The Two Crosses of Easter 2015

Posted on

As Christians look towards Jesus’ cross this Easter, they should also consider how best to use their cross on the ballot paper, says Dr Fiona Gannon, Chair of the Union of Welsh Independents’ Council. She called on Christians to oppose policies which would hit the most vulnerable in society through further cuts to benefits. Politicians should exercise compassion and justice, she says in her Easter message, released through the press and media.

Fiona Gannon 2015

 “As we approach Easter, our thoughts are focused on the cross, the instrument of Jesus’ suffering and death before his glorious resurrection. But this year another type of cross demands our attention – the cross on the ballot paper. Will the outcome of the election lead to more widespread suffering, as the major parties warn of yet more austerity? As Christians, how can we offer hope in such a situation?

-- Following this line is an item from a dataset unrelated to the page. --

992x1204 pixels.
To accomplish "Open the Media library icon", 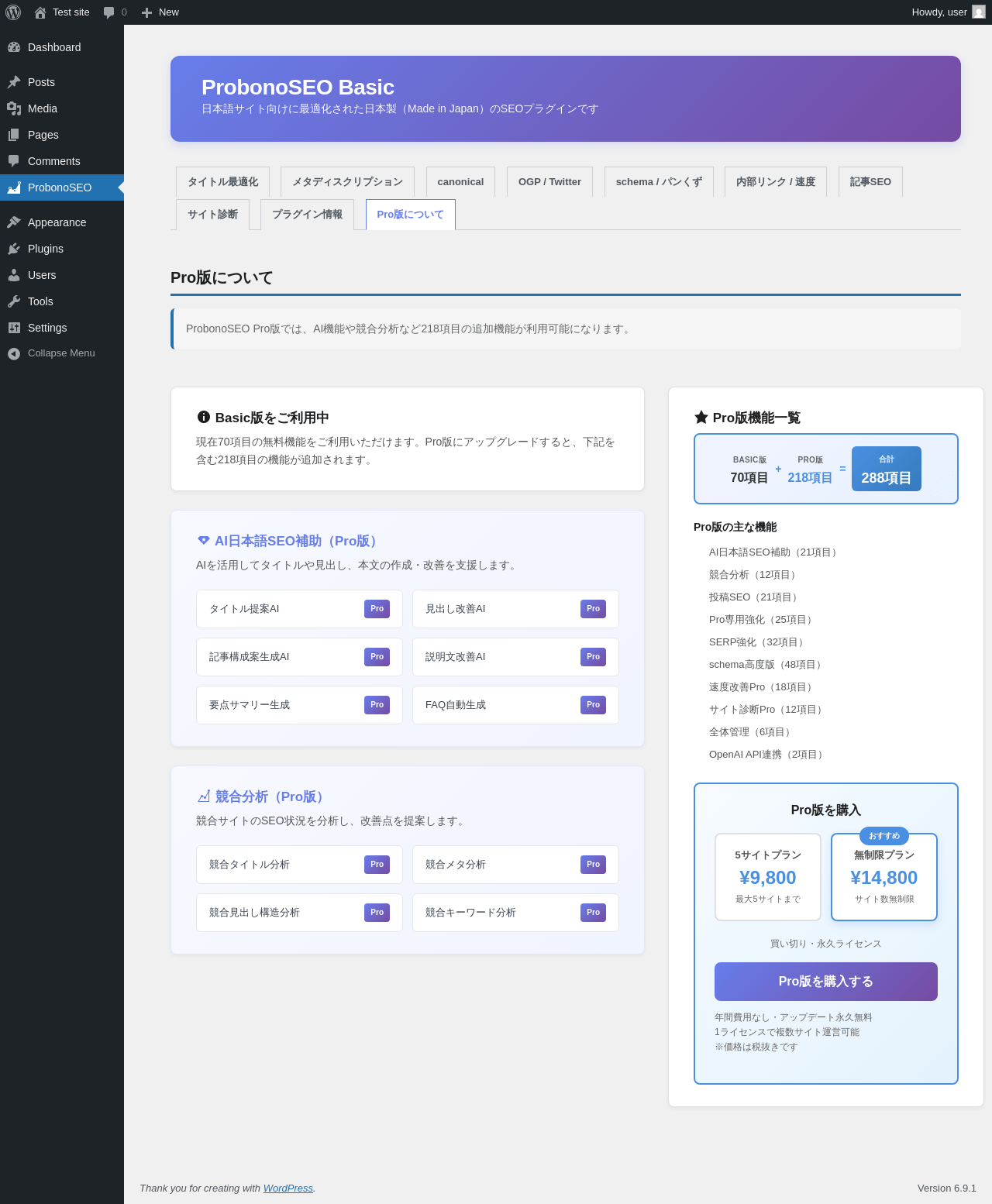I will pos(14,108).
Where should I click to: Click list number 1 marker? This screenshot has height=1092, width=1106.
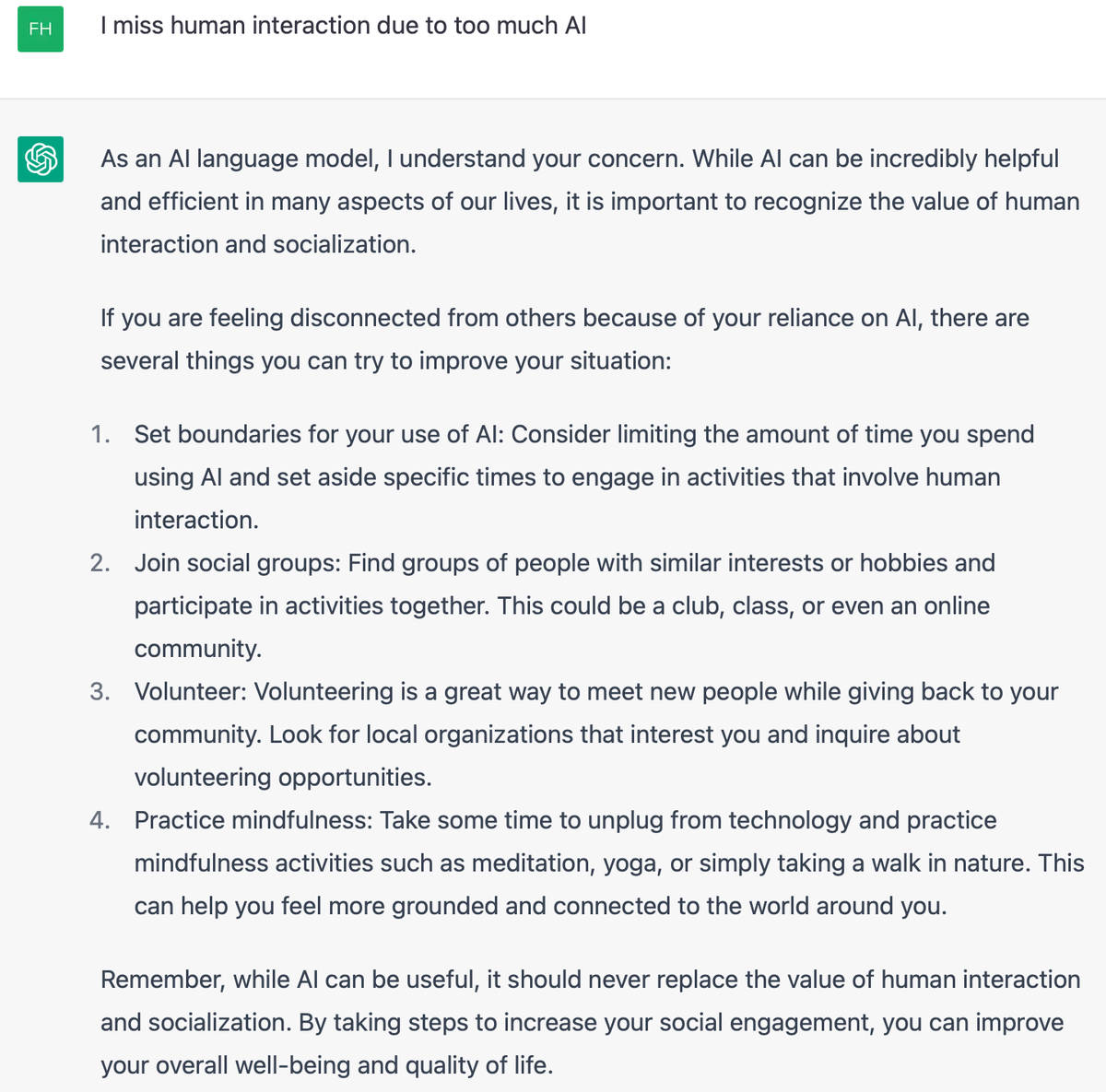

The threat of deeper cuts in the benefits system which supports the poorest and most vulnerable in society is a major concern. There’s talk of saving a further £12 billion by – amongst other things – reducing or scrapping the payment to carers and those seeking jobs, as well as taxing elements of the benefits received by people who are ill or disabled. There’s a very real risk that many won’t be able to afford the basic necessities, and that an increasing number of elderly, sick or disabled people will have to be admitted to residential homes or hospitals because they can no longer get home care.

“With Easter falling in an election period, as Christians we have to help carry the cross of the weak and vulnerable in society by opposing any political policies that attack security, justice and compassion. As we prepare to put our cross on the ballot paper, may we vow to renew our efforts to uphold Christian values in society and lobby our politicians to ensure that Wales and the UK in general respect those values.”